With NMR metabolomics measurements taken at baseline for almost 118,000 UK Biobank participants, the investigators established training, validation, and testing sets spanning 22 centers where the individuals were enrolled. From there, they turned to machine learning to gauge potential ties between 168 metabolomic markers and 24 common conditions — ranging from respiratory, vascular, or musculoskeletal diseases to cancer, neurological conditions, or metabolic maladies.
With roughly 1.4 million person years of clinical and other data collected from UK participants since they enrolled in the effort, the team explained, it was possible to tease out "integrative metabolomic states" coinciding with 23 of the 24 conditions considered. Just one disease, breast cancer, did not follow this pattern.
The researchers explored these disease-specific metabolomic features further using proton NMR (1H-NMR) assay profiles for almost 11,700 more individuals from four other population cohorts, validating their UK Biobank findings.
"In our perspective, 1H-NMR metabolomics profiling is an attractive candidate for a single-domain, multi-disease assay," the authors noted. "Because many countries already recommend regular check-ups entailing blood tests in the prevention of selected common diseases, our results indicate the potential of NMR metabolomic profiling in combination with simple demographic, but also with comprehensive laboratory predictors, to estimate disease risk."
By digging into clinical data spanning 10 years for 15 of the conditions, they demonstrated that metabolomic states can help to flag individuals with enhanced disease risk.
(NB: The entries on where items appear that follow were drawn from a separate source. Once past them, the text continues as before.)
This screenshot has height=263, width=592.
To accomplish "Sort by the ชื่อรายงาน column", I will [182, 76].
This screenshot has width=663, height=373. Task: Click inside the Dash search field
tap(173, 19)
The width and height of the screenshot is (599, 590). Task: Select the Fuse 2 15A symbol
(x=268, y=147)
While type 2 diabetes occurred in nearly 22 percent of individuals classified as being at high risk based on metabolomic state profiling, for example, T2D was documented in just 0.36 percent of individuals in the lowest metabolomic risk group.
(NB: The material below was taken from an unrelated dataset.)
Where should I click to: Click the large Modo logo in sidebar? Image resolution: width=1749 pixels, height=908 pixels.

The team saw dramatic disease risk differences between high- and low-risk metabolomic states for several other conditions, including heart failure and abdominal aortic aneurysm, while other conditions such as asthma or glaucoma had more modest metabolomic state-related risk ratios.
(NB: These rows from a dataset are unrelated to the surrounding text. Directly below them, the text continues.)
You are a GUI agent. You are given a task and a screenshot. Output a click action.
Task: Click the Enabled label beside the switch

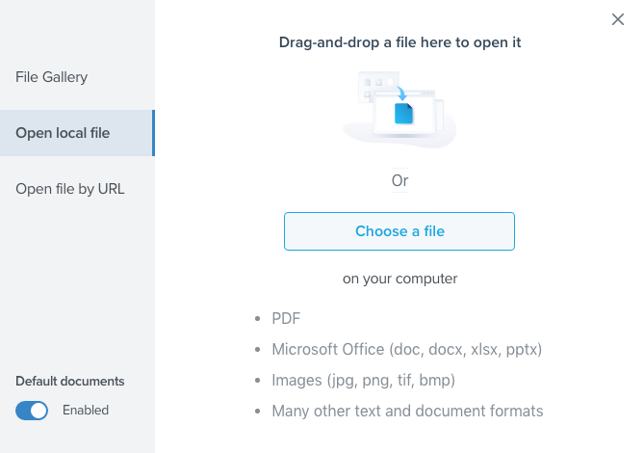point(86,411)
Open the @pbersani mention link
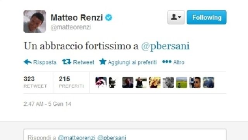The height and width of the screenshot is (140, 248). pyautogui.click(x=165, y=46)
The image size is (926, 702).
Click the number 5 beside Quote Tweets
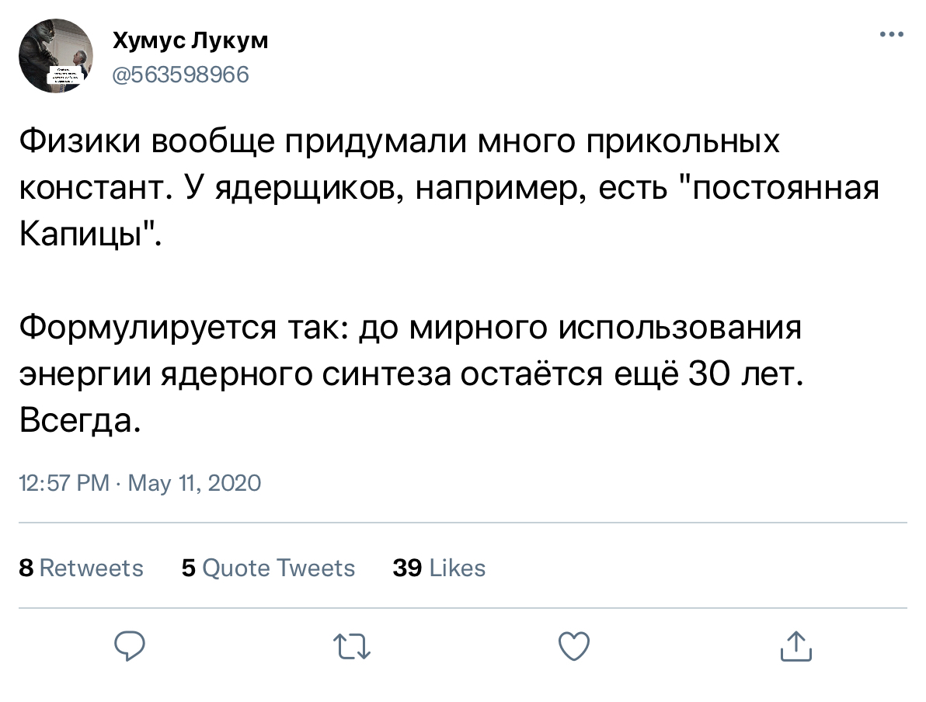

Along with analyses into the specific metabolites contributing to risk profiles for different diseases, the researchers looked at whether metabolomic states improved risk prediction over conventional demographic or clinical predictors. There, they saw eight conditions where metabolomics significantly improved risk prediction over established risk factors.
"These findings largely translate into potential clinical utility for NMR-based metabolomic profiling, both as a replacement for comprehensive laboratory examinations and as an additional source of discriminatory information to refine comprehensive risk assessments for multiple diseases simultaneously," they noted.